# What is expected:
From the line with "489x275 pixels. At" through the line with "Task: Click the FXTITANS", inclusive, return each line of the data below exactly and leave the rest out.

___ Records to use ___

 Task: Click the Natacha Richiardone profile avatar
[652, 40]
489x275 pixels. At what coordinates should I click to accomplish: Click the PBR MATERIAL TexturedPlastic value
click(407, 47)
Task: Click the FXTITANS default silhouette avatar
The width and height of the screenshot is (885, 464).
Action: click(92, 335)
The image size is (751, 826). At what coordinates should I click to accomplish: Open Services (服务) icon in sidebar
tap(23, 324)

___
___ Records to use ___

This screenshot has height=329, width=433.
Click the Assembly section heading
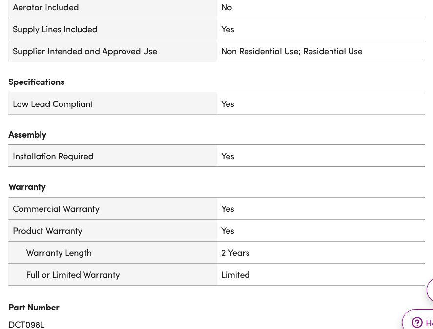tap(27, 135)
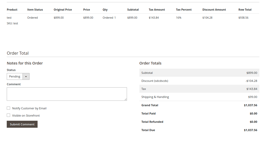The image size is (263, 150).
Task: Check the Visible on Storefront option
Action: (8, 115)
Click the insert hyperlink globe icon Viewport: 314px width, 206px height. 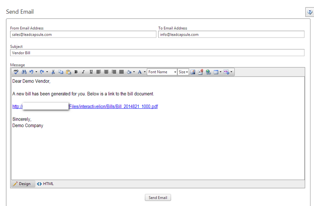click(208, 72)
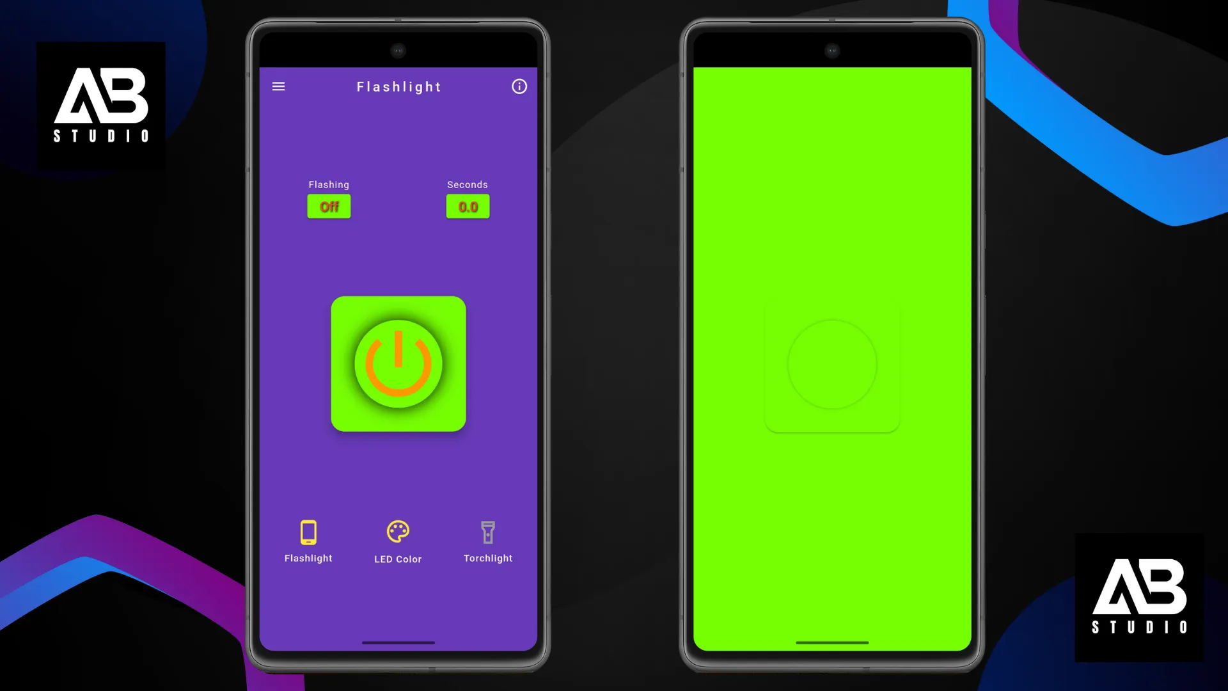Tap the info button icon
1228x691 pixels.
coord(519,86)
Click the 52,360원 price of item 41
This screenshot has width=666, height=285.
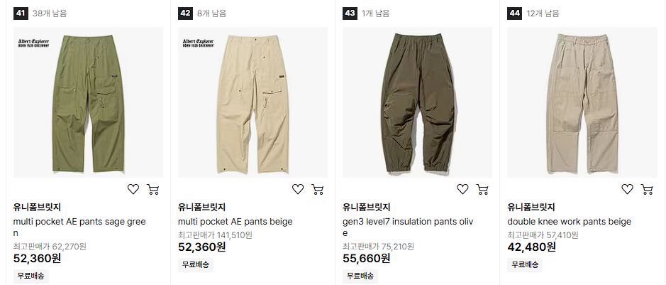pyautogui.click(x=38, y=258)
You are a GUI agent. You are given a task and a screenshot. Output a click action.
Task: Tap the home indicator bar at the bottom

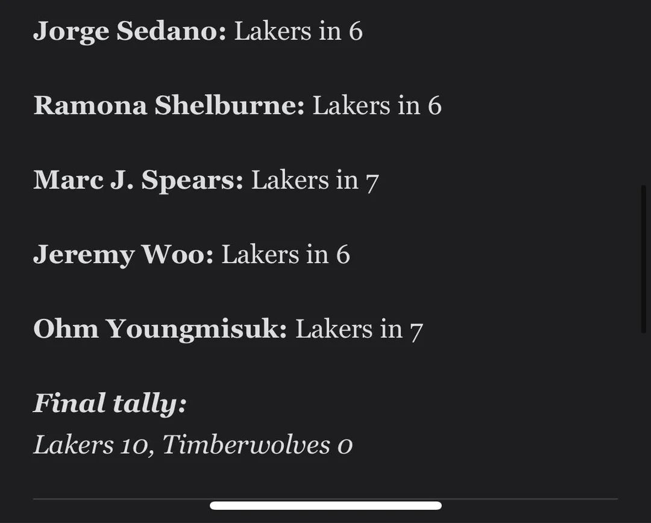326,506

___

# Answer space:
489x275 pixels. At what coordinates should I click to accomplish: Click the PBR MATERIAL TexturedPlastic value
click(407, 47)
Task: Click the FXTITANS default silhouette avatar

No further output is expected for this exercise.